WHAT IS EXPECTED :: Find the string "page" in the data, and copy out each line that has it.

Stored data
>>>>>

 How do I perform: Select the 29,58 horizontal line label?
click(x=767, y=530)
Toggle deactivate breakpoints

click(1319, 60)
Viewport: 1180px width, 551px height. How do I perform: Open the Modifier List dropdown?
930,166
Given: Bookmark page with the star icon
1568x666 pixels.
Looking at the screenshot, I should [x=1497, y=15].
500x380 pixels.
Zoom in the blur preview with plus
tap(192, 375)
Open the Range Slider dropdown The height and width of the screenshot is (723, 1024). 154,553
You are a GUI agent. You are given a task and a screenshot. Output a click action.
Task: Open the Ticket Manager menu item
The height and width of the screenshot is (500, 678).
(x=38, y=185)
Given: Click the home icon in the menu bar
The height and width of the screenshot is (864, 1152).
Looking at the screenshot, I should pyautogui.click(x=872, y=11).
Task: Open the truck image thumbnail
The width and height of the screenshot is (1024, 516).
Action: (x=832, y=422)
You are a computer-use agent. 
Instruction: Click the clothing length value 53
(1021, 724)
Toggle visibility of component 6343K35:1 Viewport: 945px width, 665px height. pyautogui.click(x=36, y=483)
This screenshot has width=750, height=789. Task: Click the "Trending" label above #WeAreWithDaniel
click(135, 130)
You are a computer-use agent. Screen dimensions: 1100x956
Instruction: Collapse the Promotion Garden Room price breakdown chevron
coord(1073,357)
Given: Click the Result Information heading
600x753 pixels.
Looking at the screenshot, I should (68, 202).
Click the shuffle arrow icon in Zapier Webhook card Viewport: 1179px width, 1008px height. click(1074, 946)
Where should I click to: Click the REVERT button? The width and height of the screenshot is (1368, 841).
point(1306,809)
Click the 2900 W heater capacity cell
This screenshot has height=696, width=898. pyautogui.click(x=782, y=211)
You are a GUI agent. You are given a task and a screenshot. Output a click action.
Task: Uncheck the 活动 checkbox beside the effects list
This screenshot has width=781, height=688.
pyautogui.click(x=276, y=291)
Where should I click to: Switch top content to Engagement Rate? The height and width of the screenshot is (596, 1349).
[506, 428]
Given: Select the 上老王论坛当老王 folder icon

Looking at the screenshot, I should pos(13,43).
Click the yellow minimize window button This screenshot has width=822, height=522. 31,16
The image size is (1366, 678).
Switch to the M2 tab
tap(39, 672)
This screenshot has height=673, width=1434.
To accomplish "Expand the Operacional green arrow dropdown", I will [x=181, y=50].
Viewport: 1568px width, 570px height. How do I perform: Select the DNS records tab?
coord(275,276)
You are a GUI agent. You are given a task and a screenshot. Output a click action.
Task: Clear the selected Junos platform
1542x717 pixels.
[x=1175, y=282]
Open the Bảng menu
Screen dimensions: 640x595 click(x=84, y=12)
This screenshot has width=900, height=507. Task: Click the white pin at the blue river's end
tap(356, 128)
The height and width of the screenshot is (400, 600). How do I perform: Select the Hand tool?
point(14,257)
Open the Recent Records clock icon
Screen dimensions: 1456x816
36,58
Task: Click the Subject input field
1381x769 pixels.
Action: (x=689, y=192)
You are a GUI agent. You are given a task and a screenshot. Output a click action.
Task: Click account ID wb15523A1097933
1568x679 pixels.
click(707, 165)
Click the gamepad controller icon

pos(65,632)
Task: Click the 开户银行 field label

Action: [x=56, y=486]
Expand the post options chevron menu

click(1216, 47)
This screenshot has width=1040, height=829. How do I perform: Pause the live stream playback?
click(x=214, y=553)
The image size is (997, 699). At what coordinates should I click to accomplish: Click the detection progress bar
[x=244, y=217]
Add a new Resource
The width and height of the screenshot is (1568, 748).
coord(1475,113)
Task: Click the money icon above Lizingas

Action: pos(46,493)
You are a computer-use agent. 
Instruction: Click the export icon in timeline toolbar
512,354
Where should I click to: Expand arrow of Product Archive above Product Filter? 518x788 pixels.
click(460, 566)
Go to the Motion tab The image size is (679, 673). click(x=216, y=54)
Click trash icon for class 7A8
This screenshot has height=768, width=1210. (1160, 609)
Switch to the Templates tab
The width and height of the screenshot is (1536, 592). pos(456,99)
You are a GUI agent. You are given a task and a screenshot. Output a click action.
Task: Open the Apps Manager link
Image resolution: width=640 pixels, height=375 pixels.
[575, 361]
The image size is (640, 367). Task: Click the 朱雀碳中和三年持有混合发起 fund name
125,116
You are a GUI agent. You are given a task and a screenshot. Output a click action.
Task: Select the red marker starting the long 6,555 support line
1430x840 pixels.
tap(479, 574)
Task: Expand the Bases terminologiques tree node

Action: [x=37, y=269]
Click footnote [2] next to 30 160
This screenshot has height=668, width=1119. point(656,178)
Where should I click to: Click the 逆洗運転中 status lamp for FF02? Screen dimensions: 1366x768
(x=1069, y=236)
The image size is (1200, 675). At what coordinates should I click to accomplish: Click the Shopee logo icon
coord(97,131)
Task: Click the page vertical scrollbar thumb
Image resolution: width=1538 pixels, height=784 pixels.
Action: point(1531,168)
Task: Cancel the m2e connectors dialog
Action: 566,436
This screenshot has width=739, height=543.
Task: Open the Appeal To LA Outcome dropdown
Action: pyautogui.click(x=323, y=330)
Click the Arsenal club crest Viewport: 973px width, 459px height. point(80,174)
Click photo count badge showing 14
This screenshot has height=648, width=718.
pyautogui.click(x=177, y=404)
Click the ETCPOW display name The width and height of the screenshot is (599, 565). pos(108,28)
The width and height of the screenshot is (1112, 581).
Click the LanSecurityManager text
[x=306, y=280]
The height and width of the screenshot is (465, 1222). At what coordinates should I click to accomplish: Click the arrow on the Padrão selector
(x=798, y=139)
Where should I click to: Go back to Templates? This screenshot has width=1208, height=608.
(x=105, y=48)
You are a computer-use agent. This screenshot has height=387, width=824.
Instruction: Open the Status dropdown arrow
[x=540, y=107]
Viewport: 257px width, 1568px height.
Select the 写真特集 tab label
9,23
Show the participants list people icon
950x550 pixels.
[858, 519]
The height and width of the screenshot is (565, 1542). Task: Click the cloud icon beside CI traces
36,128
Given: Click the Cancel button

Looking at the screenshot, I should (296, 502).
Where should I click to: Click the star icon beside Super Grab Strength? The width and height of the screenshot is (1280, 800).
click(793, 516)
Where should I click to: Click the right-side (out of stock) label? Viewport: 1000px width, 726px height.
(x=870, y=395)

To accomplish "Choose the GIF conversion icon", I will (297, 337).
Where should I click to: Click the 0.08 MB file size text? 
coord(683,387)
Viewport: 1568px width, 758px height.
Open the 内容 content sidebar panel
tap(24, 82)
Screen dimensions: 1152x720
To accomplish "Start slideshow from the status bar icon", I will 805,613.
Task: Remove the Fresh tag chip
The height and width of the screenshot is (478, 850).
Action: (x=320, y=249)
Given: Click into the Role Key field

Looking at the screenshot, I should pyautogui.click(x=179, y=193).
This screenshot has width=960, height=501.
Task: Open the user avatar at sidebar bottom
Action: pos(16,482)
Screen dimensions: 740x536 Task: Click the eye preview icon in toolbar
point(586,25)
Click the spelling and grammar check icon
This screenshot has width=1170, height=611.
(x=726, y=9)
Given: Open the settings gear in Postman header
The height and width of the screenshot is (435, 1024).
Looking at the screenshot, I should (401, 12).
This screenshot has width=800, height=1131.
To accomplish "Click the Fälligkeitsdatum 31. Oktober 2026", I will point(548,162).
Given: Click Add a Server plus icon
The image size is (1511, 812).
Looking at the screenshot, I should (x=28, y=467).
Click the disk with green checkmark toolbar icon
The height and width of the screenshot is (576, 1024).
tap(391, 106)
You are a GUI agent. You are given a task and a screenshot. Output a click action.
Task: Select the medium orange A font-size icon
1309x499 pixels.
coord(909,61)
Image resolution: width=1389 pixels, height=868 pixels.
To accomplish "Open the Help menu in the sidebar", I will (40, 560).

<<<<<

WRITTEN ANSWER ::
Given: Bookmark page with the star icon
Task: Click the page vertical scrollbar thumb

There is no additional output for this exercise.